Once the line holding "Education (816, 46)" is written out, stop; begin at the first line of the material below and retype exactly, dropping pictures.

--- DATA SECTION Enclosed Below ---

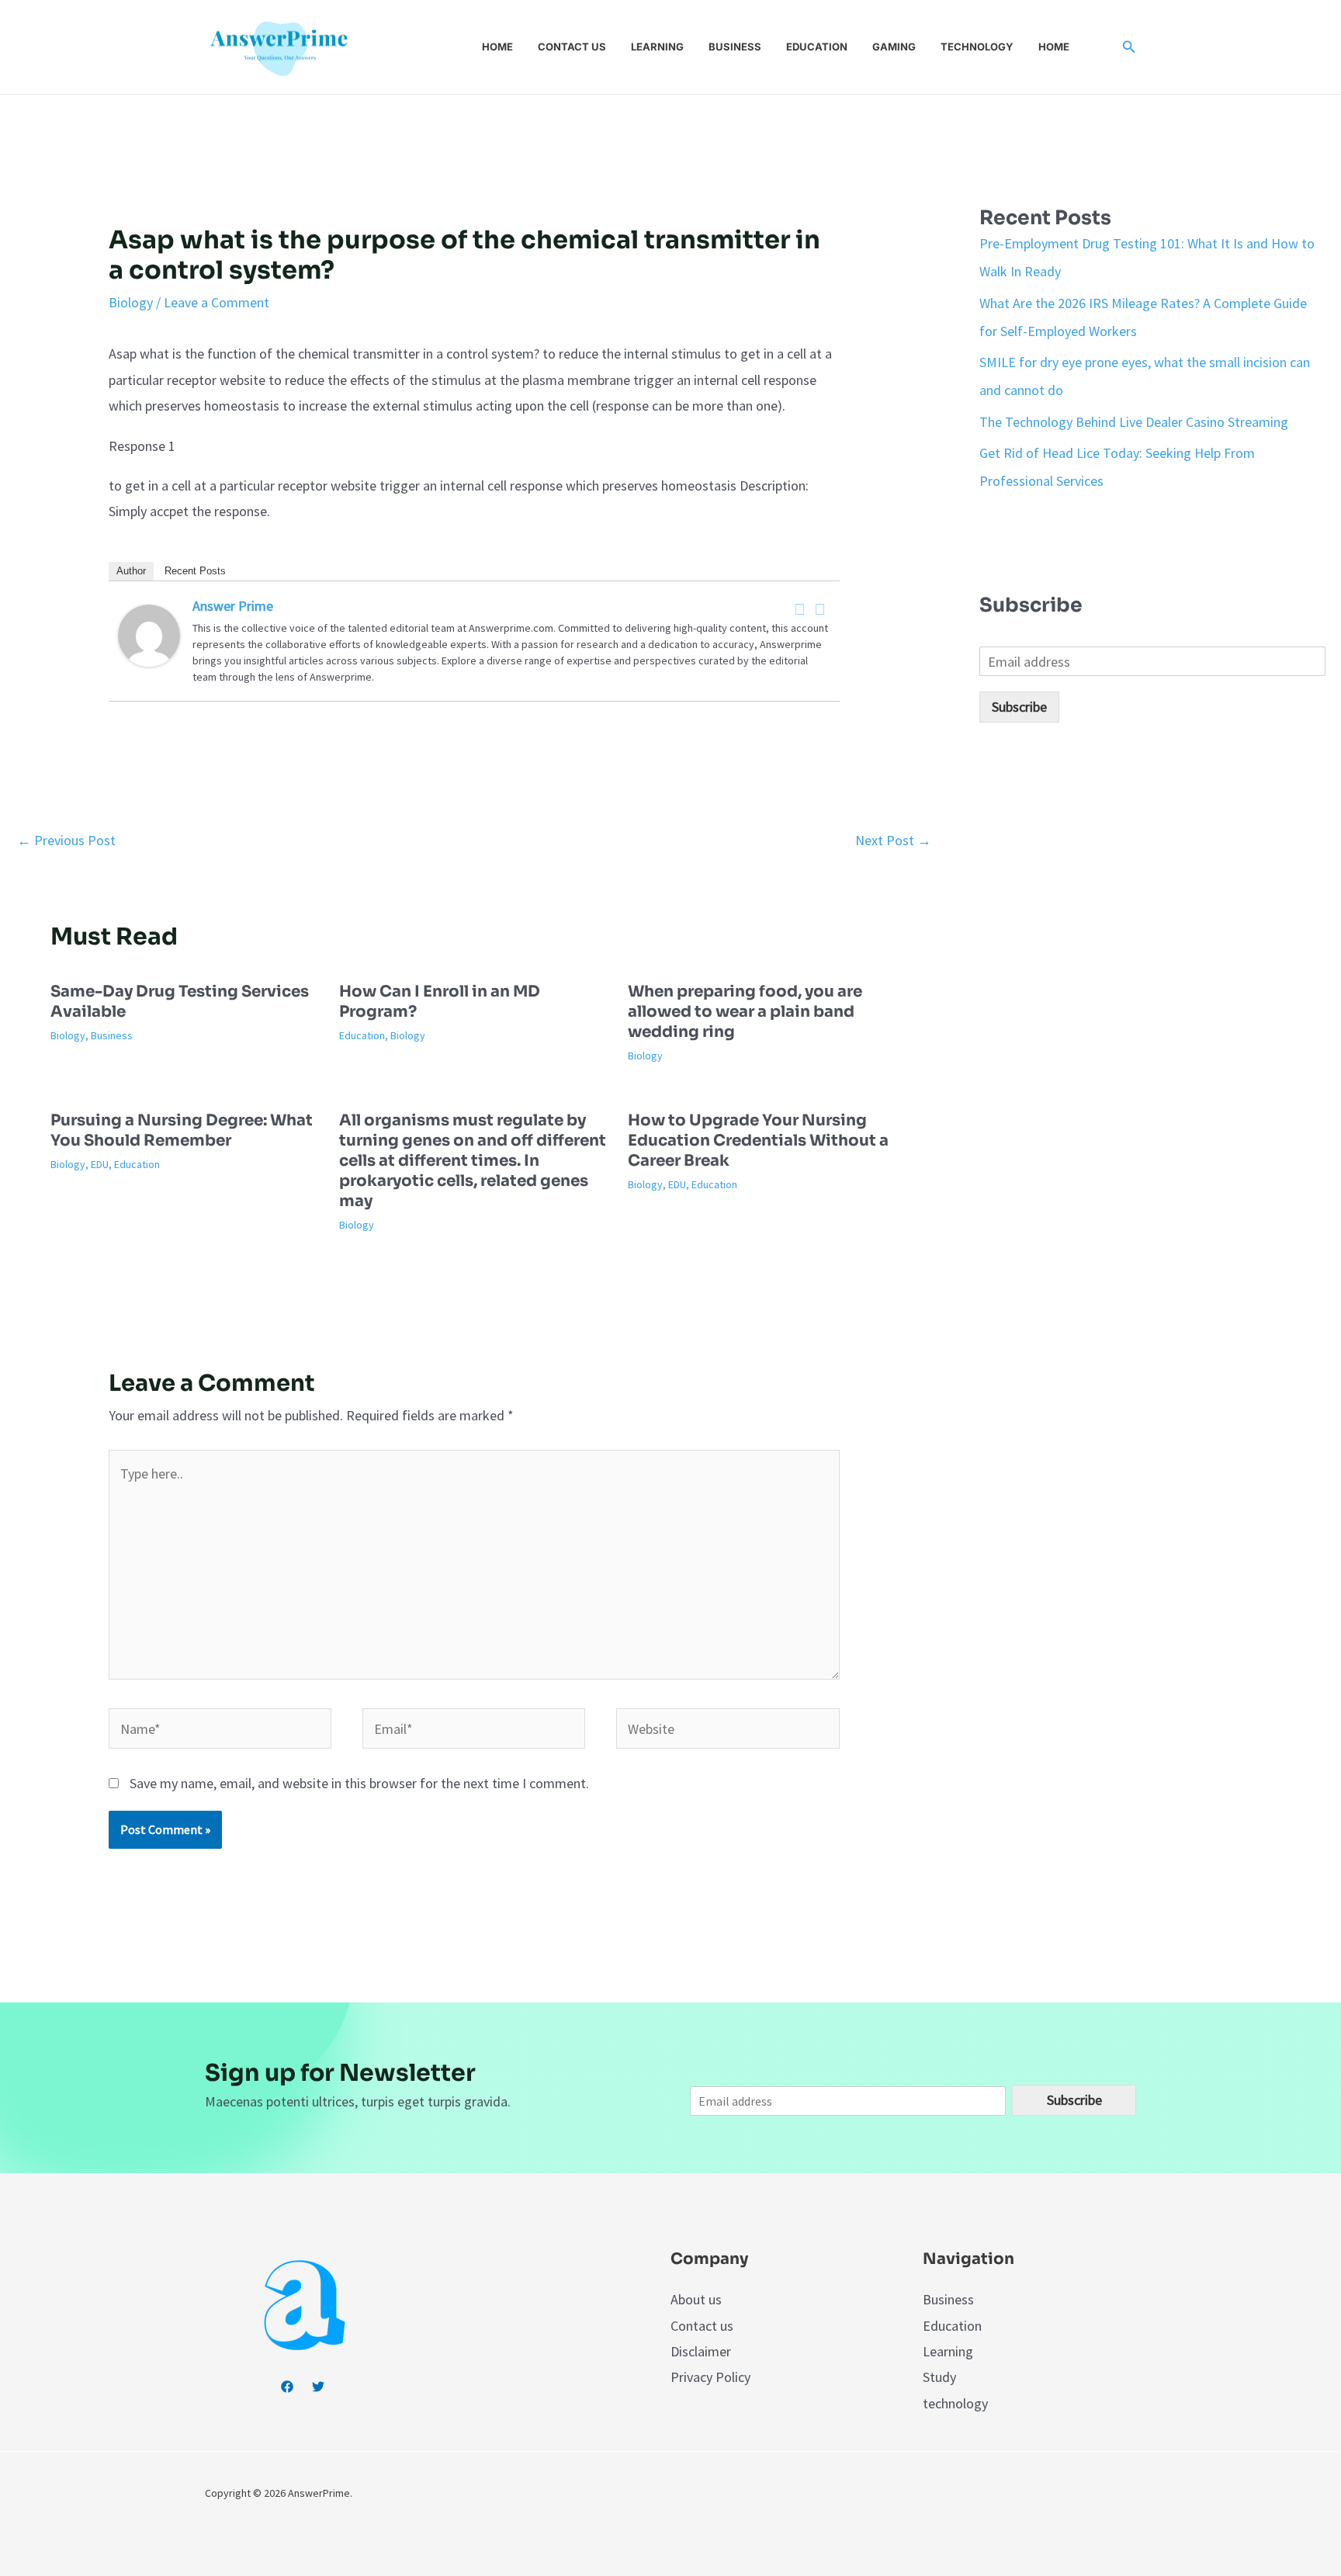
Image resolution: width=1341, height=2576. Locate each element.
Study (939, 2377)
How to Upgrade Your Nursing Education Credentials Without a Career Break (758, 1140)
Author (131, 571)
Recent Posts (195, 571)
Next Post (893, 840)
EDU (100, 1164)
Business (735, 46)
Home (497, 46)
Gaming (894, 46)
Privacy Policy (710, 2377)
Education (816, 46)
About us (696, 2299)
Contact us (572, 46)
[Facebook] (800, 609)
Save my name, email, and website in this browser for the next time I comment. (359, 1783)
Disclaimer (700, 2351)
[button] (1129, 47)
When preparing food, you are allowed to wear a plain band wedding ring (745, 1012)
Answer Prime (232, 606)
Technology (977, 46)
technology (955, 2403)
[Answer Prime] (149, 634)
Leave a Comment (216, 302)
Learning (657, 46)
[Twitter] (820, 609)
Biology (131, 302)
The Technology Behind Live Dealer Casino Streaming (1133, 422)
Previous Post (66, 840)
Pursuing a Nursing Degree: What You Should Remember (181, 1130)
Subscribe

--- End of Enclosed DATA SECTION ---

* **SOLUTION FOR THIS EXERCISE**:
Image resolution: width=1341, height=2576. Locate each element.
Study (939, 2377)
How to Upgrade Your Nursing Education Credentials Without a Career Break (758, 1140)
Author (131, 571)
Recent Posts (195, 571)
Next Post (893, 840)
EDU (100, 1164)
Business (735, 46)
Home (497, 46)
Gaming (894, 46)
Privacy Policy (710, 2377)
Education (816, 46)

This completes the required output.